Vivir significa sufrir. Morir significa renacer y sufrir. El ciclo de la vida, la muerte y la reencarnación, conocido como Samsara, gira infinita e inexorablemente. La liberación sólo es posible mediante la iluminación, la sosegada conciencia de la unidad universal de todas las cosas. La iluminación es la anetesala del Nirvana, un escape de la rueda, la fusión con el Ser Único.
Estos son los dogmas del budismo, que, por otra parte, mantiene que el sufrimiento procede de la autoconciencia del yo, de la ilusión de estar separado de los demás. Entre las enseñanzas de Buda cabe señalar la que afirma que ninguna deidad contribuirá a desterrar esta ilusión paralizadora. Los individuos deciden su propio destino, creando con hechos e ideas el libro kármico que gobernará su camino hacia la iluminación. El trayecto puede resultar de extensión incalculable, por lo que son necesarias numerosas y sucesivas vidas humanas y no humanas en éste y en otros mundos.

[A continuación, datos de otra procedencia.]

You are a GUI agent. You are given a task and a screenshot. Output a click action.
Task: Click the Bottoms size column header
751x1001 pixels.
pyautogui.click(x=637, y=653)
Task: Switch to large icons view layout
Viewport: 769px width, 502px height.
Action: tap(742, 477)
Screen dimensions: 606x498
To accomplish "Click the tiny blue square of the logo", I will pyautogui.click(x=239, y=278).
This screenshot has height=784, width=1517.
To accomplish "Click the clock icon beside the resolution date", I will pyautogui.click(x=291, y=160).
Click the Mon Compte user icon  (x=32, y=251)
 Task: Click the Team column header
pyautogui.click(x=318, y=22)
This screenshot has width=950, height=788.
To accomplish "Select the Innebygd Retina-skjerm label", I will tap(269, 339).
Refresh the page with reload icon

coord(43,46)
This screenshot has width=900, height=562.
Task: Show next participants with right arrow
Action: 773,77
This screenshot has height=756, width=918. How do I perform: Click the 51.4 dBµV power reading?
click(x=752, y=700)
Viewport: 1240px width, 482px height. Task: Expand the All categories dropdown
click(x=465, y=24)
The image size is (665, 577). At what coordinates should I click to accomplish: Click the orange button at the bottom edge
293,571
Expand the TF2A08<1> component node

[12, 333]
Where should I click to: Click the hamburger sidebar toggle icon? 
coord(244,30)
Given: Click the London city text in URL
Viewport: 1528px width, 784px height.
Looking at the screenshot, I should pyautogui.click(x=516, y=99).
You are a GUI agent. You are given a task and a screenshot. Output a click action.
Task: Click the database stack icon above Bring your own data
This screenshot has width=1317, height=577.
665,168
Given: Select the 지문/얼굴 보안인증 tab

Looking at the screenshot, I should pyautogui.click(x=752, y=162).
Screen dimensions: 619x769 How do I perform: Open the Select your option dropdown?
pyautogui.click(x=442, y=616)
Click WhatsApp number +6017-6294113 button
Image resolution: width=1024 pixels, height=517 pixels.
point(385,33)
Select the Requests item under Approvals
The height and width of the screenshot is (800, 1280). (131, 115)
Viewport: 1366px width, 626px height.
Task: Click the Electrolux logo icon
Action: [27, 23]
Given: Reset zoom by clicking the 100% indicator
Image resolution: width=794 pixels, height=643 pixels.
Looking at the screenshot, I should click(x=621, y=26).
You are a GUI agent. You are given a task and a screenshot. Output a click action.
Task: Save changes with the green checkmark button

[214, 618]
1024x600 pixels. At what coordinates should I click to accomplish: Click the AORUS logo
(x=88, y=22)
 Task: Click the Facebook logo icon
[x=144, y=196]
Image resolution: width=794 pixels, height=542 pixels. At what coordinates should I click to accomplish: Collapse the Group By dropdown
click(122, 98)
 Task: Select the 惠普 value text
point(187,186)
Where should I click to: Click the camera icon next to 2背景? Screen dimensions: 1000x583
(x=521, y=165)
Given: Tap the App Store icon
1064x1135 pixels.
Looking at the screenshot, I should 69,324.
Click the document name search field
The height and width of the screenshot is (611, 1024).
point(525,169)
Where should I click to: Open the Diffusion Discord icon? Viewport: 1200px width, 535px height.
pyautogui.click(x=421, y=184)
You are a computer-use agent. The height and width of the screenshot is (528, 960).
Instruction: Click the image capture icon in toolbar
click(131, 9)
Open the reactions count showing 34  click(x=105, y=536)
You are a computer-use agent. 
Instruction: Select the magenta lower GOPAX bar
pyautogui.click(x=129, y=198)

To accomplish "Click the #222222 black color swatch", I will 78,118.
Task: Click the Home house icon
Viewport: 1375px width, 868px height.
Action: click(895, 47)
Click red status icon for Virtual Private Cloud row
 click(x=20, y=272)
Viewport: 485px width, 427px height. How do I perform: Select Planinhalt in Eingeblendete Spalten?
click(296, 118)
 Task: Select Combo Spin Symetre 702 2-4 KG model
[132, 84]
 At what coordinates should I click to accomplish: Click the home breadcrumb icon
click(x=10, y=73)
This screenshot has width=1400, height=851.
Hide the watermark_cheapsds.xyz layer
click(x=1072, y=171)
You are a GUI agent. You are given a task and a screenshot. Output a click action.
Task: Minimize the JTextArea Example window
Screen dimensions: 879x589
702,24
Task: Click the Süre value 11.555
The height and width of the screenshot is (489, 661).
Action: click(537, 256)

El budismo, elegante en su simplicidad, ha adquirido complejidad en sus dos milenios largos de historia y de difusión desde la India hacia otras tierras. En muchas ocasiones, esta religión se fundió mansamente con otras creencias preexistentes. En el Tíbet, por ejemplo, incorporó aspectos pertenecientes a una religión animista llamada Bon. De esta manera, el budismo tibetano ha ido aceptando intrincados rituales y ceremonias, así como una serie interminable de cielos e infiernos, dioses y demonios. De todas maneras, los budistas, imperturbables ante todos estos elementos contradictorios, saben finalmente que -sea cual sea el camino que conduce a la iluminación- la meta sigue siendo inalterable e inevitable.